• _Source document_:
In [None]:
import pandas as pd
import sqlalchemy as sa
import pudl

import recordlinkage as rl
from recordlinkage.compare import Exact, String 

from pudl import logging_helpers
logger = pudl.logging_helpers.get_logger(__name__)

# CorpsWatch SEC EX-21 download
I downloaded the CSV's from this file:
https://archive.org/download/corpwatch_api_data_dumps/corpwatch_api_tables_csv.tar.gz

Unzipped the tarball and put it in a dir in *this* directory.

# SEC EX-21 Extract
I downloaded the CSv's from this file:
https://archive.org/download/corpwatch_api_data_dumps/corpwatch_api_tables_csv.tar.gz

And put it in a dir in *this* directory.

In [None]:
directory = "corpwatch_api_tables_csv"
# tables to grab
tables_sec21 = ["companies", "company_relations", "company_info", "sic_codes", "company_locations"]

for table in tables_sec21:
    logger.info(f"{table}: extracting CSV")
    vars()[table] = pd.read_csv(f"{directory}/{table}.csv", sep='\t').convert_dtypes()

# Input Prep

In [None]:
idx_eia = ["utility_id_eia", "report_date"]
idx_sec = ["cw_id", "year", "type"]
shared_cols = ["year", "utility_name_eia", "city", "street_address", "address_2", "zip_code"]

## `pudl_out` setup

In [None]:
pudl_settings = pudl.workspace.setup.get_defaults()
pudl_engine = sa.create_engine(pudl_settings['pudl_db'])

pudl_out = pudl.output.pudltabl.PudlTabl(pudl_engine=pudl_engine)
utils_eia860 = pudl_out.utils_eia860().assign(year=lambda x: x.report_date.dt.year)

## SEC setup

In [None]:
def prep_companies_sec(company_info, company_locations):
    # either grab both sectors that have 
    sic_sector_electric = (
        # company_info.loc[company_info.sector_name.str.lower().str.contains("electric"), "sic_sector"].unique()
        [4900]
    )
    company_locations = (
        company_locations.dropna(subset=["cw_id"])
        .assign(year=lambda x: pd.to_datetime(company_locations.date).dt.year).convert_dtypes()
    )

    dupe_address_ratio = (
        len(company_locations[company_locations.duplicated(subset=idx_sec, keep=False)])
        /len(company_locations)
    )
    if dupe_address_ratio > .0001:
        raise AssertionError(
            f"{dupe_address_ratio:.3%} of addresses are duplicates based on {idx_sec}. "
            "More than expected (.01%)."
        )
    companies_sec = (
        company_info
        [company_info.sic_sector.isin(sic_sector_electric)]
        .merge(
            company_locations,on=["cw_id", "year"],
            validate="1:m",
            how="left"
        )
        .rename(columns={
            "company_name": "utility_name_eia",
            "city": "city",
            "street_1": "street_address",
            "street_2": "address_2",
            "postal_code": "zip_code"
        })
    )
    return companies_sec

In [None]:
companies_sec = prep_companies_sec(company_info, company_locations)

# Make Features

In [None]:
def make_features(companies_sec: pd.DataFrame, utils_eia860: pd.DataFrame, block_col: str | None = "year"
    ) -> pd.DataFrame:
        """Generate comparison features based on defined features.

• _Problem set_:
1. Translate this sentence from the notebook above into Spanish: "Unzipped the tarball and put it in a dir in *this* directory."
2. Please write out the part of the notebook above from "import recordlinkage as" up to and including "logger = pudl.logging_helpers.get_logger(__name__)", with no changes.

• _Data segment_:

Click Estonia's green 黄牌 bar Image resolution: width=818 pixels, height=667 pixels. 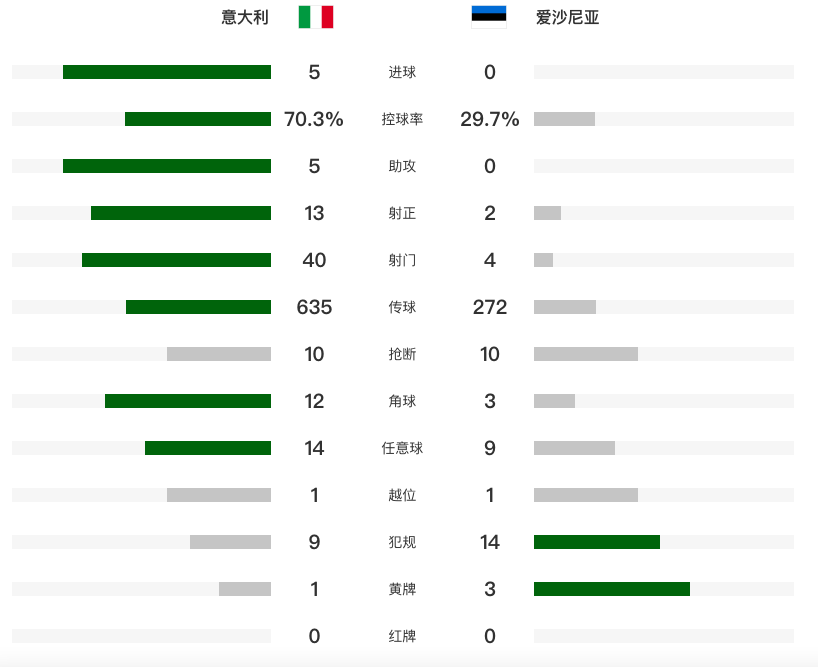612,589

• _Results in order_:
1. Descomprimí el tarball y lo puse en una carpeta dentro de *este* directorio.

2.
import recordlinkage as rl
from recordlinkage.compare import Exact, String 

from pudl import logging_helpers
logger = pudl.logging_helpers.get_logger(__name__)